-- REQUEST --
Take the records from the start through the line containing "pos(172,50)", change "Shifts" to "Schedules", and write those lines out again with nothing else altered.

-- DATASET --
>>>

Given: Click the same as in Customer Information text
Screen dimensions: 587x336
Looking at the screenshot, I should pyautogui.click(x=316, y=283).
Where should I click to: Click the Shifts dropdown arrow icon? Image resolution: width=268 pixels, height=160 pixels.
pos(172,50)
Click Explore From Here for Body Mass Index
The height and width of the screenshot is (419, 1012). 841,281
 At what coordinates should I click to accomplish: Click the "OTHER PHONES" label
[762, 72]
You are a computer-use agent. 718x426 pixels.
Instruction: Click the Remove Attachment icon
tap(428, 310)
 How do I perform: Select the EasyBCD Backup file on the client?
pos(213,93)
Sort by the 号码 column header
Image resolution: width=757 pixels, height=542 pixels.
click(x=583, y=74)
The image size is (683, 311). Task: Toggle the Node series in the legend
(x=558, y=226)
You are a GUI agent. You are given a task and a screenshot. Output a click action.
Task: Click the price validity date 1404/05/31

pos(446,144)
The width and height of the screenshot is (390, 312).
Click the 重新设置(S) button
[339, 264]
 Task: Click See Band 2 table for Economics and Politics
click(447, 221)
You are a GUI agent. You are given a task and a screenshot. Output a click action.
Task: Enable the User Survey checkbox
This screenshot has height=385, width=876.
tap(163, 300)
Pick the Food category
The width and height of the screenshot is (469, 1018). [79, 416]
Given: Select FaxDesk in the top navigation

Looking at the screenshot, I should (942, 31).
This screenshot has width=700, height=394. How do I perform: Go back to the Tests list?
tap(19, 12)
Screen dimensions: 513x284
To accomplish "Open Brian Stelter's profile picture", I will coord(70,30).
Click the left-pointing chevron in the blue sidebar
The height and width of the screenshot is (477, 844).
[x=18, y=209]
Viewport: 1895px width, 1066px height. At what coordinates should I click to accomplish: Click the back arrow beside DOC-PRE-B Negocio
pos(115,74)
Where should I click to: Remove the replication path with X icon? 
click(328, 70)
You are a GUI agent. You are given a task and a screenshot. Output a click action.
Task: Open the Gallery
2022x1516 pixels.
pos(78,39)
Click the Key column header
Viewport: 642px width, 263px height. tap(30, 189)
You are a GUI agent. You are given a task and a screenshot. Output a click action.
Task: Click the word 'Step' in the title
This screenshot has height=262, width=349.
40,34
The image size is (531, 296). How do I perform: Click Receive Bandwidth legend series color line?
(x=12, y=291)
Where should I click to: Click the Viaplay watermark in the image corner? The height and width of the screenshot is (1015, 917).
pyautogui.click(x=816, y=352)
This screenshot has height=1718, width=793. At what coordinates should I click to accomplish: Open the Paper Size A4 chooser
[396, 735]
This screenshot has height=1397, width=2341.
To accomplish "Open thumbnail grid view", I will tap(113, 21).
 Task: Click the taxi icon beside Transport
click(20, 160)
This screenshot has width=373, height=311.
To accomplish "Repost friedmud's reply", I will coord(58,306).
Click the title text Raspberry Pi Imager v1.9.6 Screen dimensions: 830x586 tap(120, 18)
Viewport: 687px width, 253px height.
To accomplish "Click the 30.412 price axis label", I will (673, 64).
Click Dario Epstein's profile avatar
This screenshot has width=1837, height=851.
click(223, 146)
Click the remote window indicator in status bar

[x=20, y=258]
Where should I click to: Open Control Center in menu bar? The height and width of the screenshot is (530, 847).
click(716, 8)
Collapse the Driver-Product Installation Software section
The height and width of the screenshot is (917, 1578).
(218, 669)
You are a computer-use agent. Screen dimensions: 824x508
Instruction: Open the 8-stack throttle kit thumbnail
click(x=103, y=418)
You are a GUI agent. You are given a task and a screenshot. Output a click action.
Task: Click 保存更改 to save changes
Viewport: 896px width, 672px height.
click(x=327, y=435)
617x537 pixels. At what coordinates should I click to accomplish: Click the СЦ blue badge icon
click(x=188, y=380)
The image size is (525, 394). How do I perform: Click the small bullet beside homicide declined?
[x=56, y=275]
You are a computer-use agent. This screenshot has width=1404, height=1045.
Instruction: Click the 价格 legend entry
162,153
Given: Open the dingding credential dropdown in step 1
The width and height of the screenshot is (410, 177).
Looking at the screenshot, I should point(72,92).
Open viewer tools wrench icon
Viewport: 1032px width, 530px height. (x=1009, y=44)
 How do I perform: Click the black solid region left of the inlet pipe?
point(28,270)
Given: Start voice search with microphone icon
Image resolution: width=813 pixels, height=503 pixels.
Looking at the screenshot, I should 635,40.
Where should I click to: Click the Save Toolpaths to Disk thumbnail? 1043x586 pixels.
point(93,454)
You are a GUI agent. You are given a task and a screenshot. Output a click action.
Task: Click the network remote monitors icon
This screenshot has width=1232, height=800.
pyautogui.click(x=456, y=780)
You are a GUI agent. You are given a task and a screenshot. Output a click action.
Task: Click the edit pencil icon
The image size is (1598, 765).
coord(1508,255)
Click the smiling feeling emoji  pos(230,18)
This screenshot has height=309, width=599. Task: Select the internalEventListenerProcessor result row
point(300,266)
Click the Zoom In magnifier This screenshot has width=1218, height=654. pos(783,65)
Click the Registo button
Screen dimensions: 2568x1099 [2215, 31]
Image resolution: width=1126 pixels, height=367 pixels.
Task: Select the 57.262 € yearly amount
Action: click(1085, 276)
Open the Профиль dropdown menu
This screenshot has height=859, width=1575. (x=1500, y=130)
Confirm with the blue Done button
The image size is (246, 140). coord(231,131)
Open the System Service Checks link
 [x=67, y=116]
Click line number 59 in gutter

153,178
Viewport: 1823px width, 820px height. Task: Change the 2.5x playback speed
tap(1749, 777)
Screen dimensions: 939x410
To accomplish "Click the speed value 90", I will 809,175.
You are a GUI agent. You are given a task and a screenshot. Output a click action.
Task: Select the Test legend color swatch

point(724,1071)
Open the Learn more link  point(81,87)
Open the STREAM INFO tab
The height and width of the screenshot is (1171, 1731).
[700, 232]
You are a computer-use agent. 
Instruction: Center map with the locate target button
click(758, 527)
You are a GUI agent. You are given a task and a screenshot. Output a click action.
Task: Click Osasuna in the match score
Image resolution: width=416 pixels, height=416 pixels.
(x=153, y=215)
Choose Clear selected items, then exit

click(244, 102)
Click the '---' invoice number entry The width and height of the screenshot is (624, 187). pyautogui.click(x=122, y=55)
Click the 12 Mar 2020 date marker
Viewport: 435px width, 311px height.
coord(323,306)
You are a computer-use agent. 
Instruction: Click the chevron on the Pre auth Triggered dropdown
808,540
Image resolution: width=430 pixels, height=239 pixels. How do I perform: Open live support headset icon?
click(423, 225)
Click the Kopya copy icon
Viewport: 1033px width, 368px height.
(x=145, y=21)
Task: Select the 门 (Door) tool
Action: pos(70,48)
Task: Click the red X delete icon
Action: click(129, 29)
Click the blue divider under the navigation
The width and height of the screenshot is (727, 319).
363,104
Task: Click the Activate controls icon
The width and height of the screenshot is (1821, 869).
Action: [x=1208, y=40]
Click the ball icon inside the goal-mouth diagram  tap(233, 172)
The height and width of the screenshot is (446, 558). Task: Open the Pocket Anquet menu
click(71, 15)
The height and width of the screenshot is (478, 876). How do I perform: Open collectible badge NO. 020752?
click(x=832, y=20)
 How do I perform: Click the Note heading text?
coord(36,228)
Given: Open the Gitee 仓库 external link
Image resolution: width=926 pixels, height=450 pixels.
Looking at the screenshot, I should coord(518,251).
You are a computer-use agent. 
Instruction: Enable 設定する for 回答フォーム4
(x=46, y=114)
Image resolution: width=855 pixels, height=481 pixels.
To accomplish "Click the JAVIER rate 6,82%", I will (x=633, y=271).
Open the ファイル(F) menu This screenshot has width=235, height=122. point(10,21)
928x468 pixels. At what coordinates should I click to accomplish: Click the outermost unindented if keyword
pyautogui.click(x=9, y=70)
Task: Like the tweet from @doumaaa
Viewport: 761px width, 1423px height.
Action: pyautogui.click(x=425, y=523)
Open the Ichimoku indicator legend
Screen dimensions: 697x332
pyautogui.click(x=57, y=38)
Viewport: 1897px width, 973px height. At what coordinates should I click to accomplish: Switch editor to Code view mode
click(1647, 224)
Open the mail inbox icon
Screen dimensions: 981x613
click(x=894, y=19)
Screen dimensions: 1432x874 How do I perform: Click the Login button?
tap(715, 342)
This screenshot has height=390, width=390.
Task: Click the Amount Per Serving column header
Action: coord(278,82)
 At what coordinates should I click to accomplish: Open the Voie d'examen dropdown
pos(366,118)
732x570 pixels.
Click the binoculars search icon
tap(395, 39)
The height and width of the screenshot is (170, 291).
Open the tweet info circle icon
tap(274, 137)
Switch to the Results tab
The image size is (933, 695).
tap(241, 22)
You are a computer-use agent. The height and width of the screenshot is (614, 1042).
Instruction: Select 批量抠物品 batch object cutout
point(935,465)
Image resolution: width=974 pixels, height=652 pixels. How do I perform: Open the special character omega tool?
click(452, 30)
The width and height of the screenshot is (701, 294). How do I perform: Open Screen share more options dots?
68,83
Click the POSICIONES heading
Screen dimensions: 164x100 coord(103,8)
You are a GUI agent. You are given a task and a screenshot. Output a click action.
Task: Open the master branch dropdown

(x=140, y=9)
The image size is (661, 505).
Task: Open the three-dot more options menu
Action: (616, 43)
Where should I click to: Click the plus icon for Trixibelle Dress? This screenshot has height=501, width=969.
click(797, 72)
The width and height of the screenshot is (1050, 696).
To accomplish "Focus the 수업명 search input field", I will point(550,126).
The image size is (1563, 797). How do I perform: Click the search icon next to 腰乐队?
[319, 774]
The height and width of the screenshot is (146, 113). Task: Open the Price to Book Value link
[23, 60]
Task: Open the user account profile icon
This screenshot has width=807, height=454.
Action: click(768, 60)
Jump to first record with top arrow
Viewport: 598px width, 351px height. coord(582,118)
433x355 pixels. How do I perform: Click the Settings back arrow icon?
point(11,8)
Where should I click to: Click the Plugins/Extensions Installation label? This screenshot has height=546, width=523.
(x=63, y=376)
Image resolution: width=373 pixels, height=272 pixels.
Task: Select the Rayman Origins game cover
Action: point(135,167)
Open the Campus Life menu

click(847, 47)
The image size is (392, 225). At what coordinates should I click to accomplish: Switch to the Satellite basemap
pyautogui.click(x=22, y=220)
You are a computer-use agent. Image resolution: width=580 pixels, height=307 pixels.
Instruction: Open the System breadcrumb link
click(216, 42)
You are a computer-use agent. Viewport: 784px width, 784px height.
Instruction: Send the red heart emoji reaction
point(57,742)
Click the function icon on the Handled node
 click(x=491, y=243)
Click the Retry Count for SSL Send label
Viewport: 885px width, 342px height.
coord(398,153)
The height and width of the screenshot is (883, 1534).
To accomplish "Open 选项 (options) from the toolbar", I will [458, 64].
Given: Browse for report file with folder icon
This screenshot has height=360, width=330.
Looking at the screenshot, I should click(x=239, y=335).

<<<

-- RESPONSE --
Given: Click the same as in Customer Information text
Screen dimensions: 587x336
Looking at the screenshot, I should pyautogui.click(x=316, y=283).
Where should I click to: Click the Schedules dropdown arrow icon? Image resolution: width=268 pixels, height=160 pixels.
pos(172,50)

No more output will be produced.